Turumuza ufak bir mola verip meşhur Destan Aga’nın köftesinden tatmaya karar verdik. Türk mutfağına köfte kesinlikle Rumeli’nden girmiş olmalı. Daha önce Makedonya’da yediğim köftelerden lezzetlisini yemedim. Destan da Üsküp’teki en iyi köftecilerden biri. Parmak büyüklüğündeki köfteler o akşamın en leziz anlarını bahşetti bana.
Leziz köftelerle karnımızı doyurduktan sonra, turumuza trafiğe kapalı Makedonya Caddesi’nden devam ettik. Sağlı sollu kafelerin, butiklerin ve şık mağazaların sıralandığı bir caddeydi burası. Üzerinde Rahibe Teresa anısına dikilmiş bir heykel var. Malum o da aslen Üsküplü. Heykelin arkasındaki meydanda, Rahibe Teresa’nın Anı Odasının da bulunduğu ilginç bir kule var.

YAHYA KEMAL’İN ŞEHRİ

Caddenin en sonunda eskiden tren istasyonu olan yer, şimdi Kent Müzesi. Sırp dönemi mimarisinin tipik bir örneği. Ön cephesindeki saat, 27 Temmuz 1963’te Üsküp’ü yerle bir eden depremde saat 5.17’de durmuş.

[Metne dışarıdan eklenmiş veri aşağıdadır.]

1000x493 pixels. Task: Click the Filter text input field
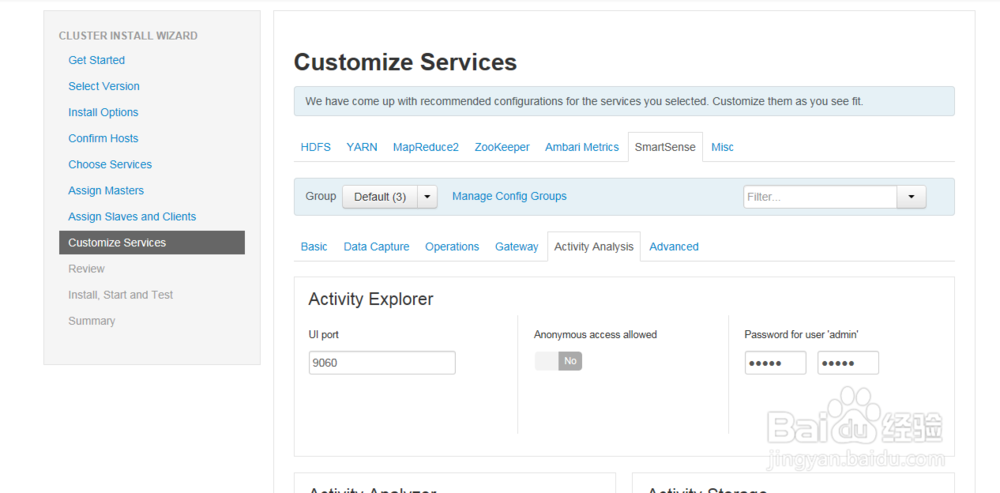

Makedonya’ya doğru yola çıkarken tek amacım atalarımdan birinin mezarını bulmaktı. Ama seyahat boyunca kazandığım deneyimler bunun çok ötesine geçti. Beni büyük büyük dedeme götüren kişisel yolculuğum, bir ulusun tarihte kalan izlerine doğru bir yolculuğa dönüştü. O topraklarda bir mezardan, bir evden, bir kişiden çok daha fazla bize ait şeyler var. Makedonya’daki Türklerin de en büyük çabası bu izleri korumak; en büyük dileği unutulmamak. Gün geçtikçe sayıları azalıyor, anlayış değişiyor, kültür el değiştiriyor. Makedonya’dan ayrılırken Yahya Kemal’in kayıp şehri Üsküp, yavaş yavaş gözümün önünden kayboluyor, ancak gönlümde asla silinmeyecek bir iz bırakıyordu. Bu hissi en güzel yine Yahya Kemal’in dizeleri anlatıyordu:
Kalbimde bir hayali kalıp kaybolan şehir!
Ayrılmanın bıraktığı hicran derindedir!
Çok sürse ayrılık, aradan geçse çok sene,
Biz sende olmasak bile, sen bizdesin gene.